Dabei wird es darauf ankommen einen Ausgleich zu finden zwischen staatlich kontrollierten Standards bei Ausstattung und Arbeitsbedingungen auf der einen und der durchaus gesunden Konkurrenz zwischen öffentlich-rechtlichen und freien bzw. privaten Trägern auf der anderen Seite. Wir brauchen nicht den Wettbewerb des kostengünstigsten Angebots, aber den Wettbewerb um die beste Versorgung.
– Was können wir tun, um das individuelle und kollektive Immunsystem zu stärken? In den inzwischen Dutzenden Sondersendungen zum Coronavirus kommt eines kaum vor: Anregungen dazu, wie wir unser Immunsystem stärken können – durch gesunde Ernährung, Bewegung, Sport und einer gezielten Verringerung des Angstfaktors. Also: Wie wird in Zukunft die Ernährung aussehen in Kitas, Schulen, Mensen, Kantinen, vor allem auch in den Krankenhäusern? Was kann jeder dazu beitragen, Ängste abzubauen, Anerkennung und Beachtung zu stärken, Vertrauen zu festigen?

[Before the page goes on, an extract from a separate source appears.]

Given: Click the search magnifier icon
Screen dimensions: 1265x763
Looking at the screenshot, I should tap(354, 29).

– Wie können wir jetzt im Klimaschutz vorankommen? Eine Folge der Coronakrise ist: Die Natur erholt sich global. Der Preis dafür ist allerdings hoch, zu hoch. Darum ist es notwendig, dass jetzt alles dafür getan wird, dass das Erreichen der Klimaziele und der Wiederaufbau des wirtschaftlichen Lebens zusammengedacht werden: den Kohleausstieg jetzt vollenden; den Flugverkehr und die Kreuzfahrten zurückfahren; den Bau von Benzin- und Dieselmotoren weitgehend einstellen und durch alternative Antriebsmöglichkeiten ersetzen.

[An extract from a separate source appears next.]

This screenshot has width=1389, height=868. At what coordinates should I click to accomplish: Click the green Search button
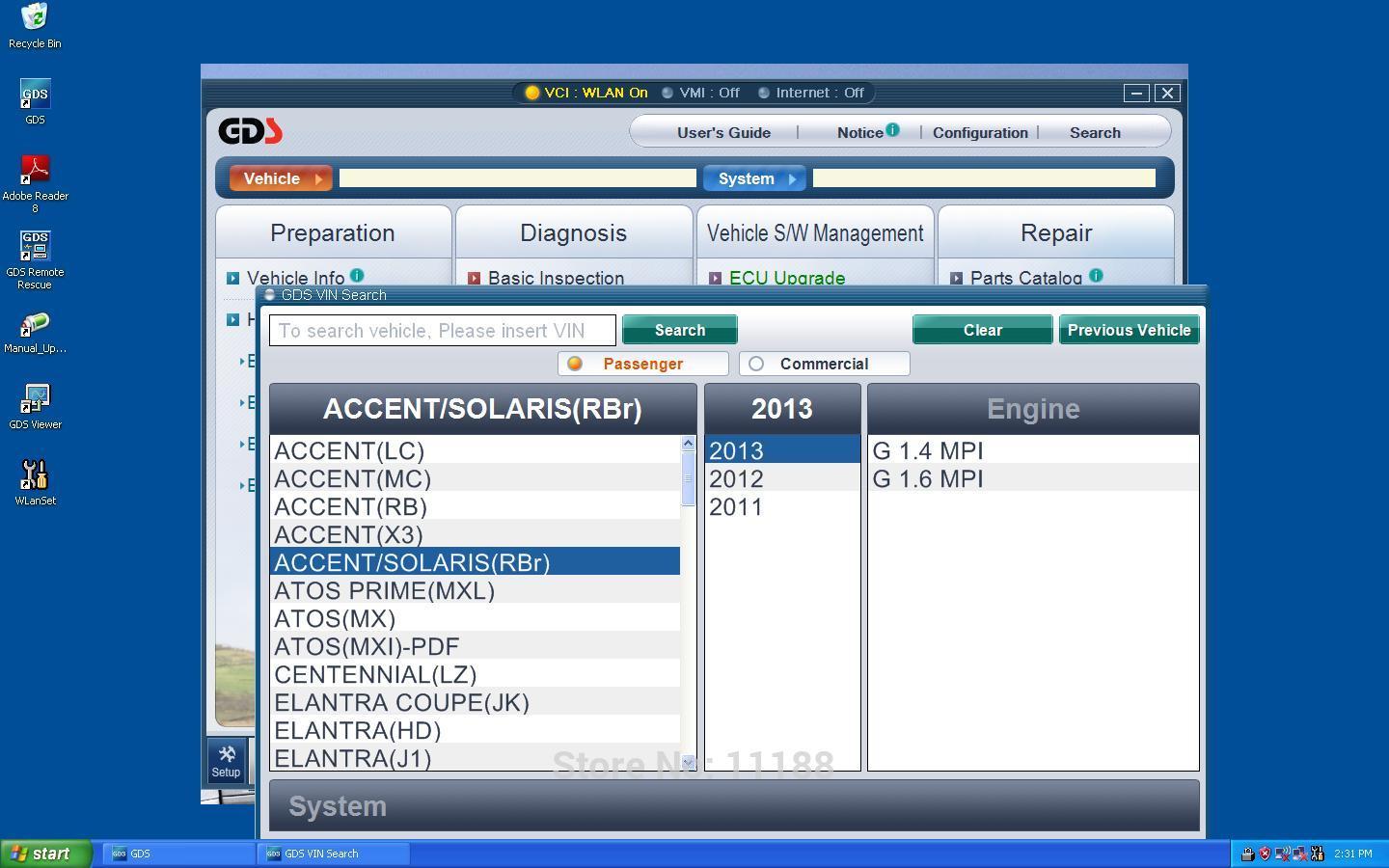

– Wie halten wir es mit Leben und Tod? Wie beziehen wir in die Debatte um Schutzmaßnahmen gegen Viren ein, dass unser Leben endlich und das Sterben Teil des Lebens ist. Wir benötigen für alle Maßnahmen eine Überschrift, einen Konsens: Leben bewahren, Sterben zulassen. Darum muss die Palliativmedizin ausgebaut werden.
In den nächsten Monaten sind wir zwei großen Herausforderungen ausgesetzt: Zum einen die massiven sozialen Folgen des Shutdowns für diejenigen, die in diesen Wochen ihren Arbeitsplatz, ihr Einkommen, ihren Betrieb verloren haben. Zum andern müssen wir der Endlichkeit des Planeten gerecht werden und unsere Lebensweise entsprechend anpassen.
Denn eines zeigt sich deutlich: Die Schöpfung verträgt nicht, dass alle Menschen weltweit den Lebensstandard haben, den wir hier (noch) pflegen. Wir benötigen mehr globale Solidarität. Wir sollten deutlich sehen: Dass bei uns die Anzahl der an oder mit dem Coronavirus Gestorbenen sehr viel niedriger ist als in anderen Ländern, hat vor allem damit zu tun, dass bei uns die Verarmung von Bevölkerungsschichten (noch) nicht so weit fortgeschritten ist wie in Italien, Spanien oder den USA.
Dort trifft zu, was ein Sprichwort sagt: Wenn der Reiche hustet, hat der Arme eine Lungenentzündung. Darum wird es – unabhängig von einem Impfstoff – darauf ankommen, den sozialen Zusammenhalt als wichtigsten Schutz gegen aggressive Viren zu gestalten und auszubauen. Erst wenn wir das im Blick haben, beginnen wir, das Coronavirus zu verstehen.